Evaluating the Quality and Interoperability of Biomedical Terminologies

Technical Report to the LHNCBC Board of Scientific Counselors April 2018

Biomedical terminologies and ontologies are enabling resources for clinical decision support systems and
data integration systems for translational research and health analytics. Therefore, the quality of these resources
has a direct impact on healthcare and biomedical research. In the past decade, quality assurance
(QA) of biomedical terminologies has become a key issue in the development of standard terminologies
and has emerged as an active field of research. Approaches to quality assurance include the use of lexical,
structural and semantic techniques applied to biomedical terminologies, as well as techniques for comparing
and contrasting these resources.

As part of the Medical Ontology Research project, we have explored quality assurance and interoperability
issues in a variety of biomedical terminologies including drug terminologies, clinical terminologies,
and specialized terminologies, such as HPO – the Human Phenotype Ontology and the Orphanet terminology
for rare diseases. In this report, we review 32 investigations performed in our research group since
this project was last reviewed by the BSC in 2010. About half of these investigations have a primary focus
on quality assurance, for which we developed novel methods. In the other half, we applied existing
techniques to assess interoperability among terminologies or some aspect of quality (e.g., coverage) in a
terminology. In our work, we put special emphasis on the development of principled, automated, scalable
methods, applied systematically to the entire content of a terminology by independent researchers, as opposed
to manual review of subsets by domain experts.

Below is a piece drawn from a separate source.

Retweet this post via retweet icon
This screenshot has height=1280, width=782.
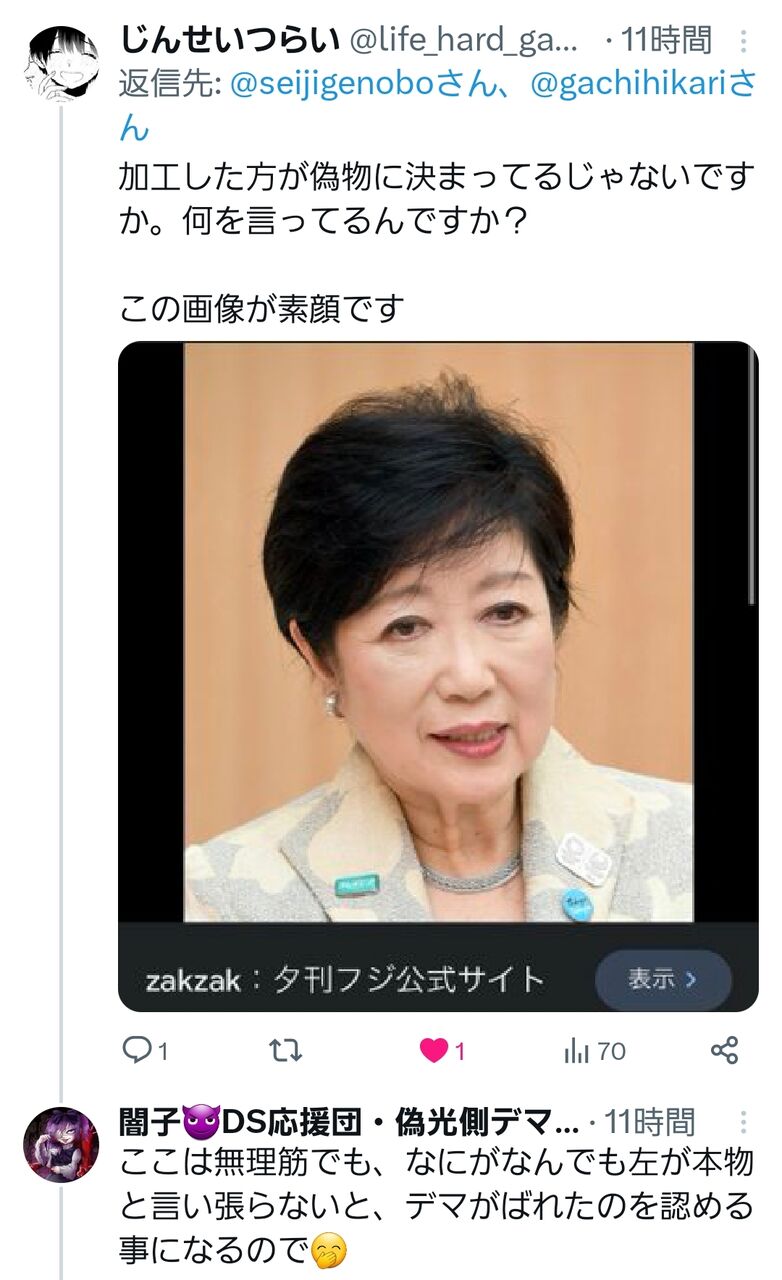pos(287,1050)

The QA processes we developed have proved effective in identifying a limited number of errors that had
defeated the quality assurance mechanisms in place in terminology development systems. We have shared
our findings and techniques with the scientific community through scientific publications and presentations
at conferences. Whenever possible, we have also reported these issues to the developers of the biomedical
terminologies we investigated.

This work is also a contribution to the LHC Training Program, since 21 of the 32 studies listed in this report
(66%) have involved post-doctoral fellows or summer (graduate and undergraduate) students.